### RAW DATA

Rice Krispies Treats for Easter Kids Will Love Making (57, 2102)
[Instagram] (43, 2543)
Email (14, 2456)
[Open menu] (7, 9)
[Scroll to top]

######

WORK REQUIRED: Exactly as written, transcribe every line shown above.

REPLY TO THE EXERCISE:
Rice Krispies Treats for Easter Kids Will Love Making (57, 2102)
[Instagram] (43, 2543)
Email (14, 2456)
[Open menu] (7, 9)
[Scroll to top]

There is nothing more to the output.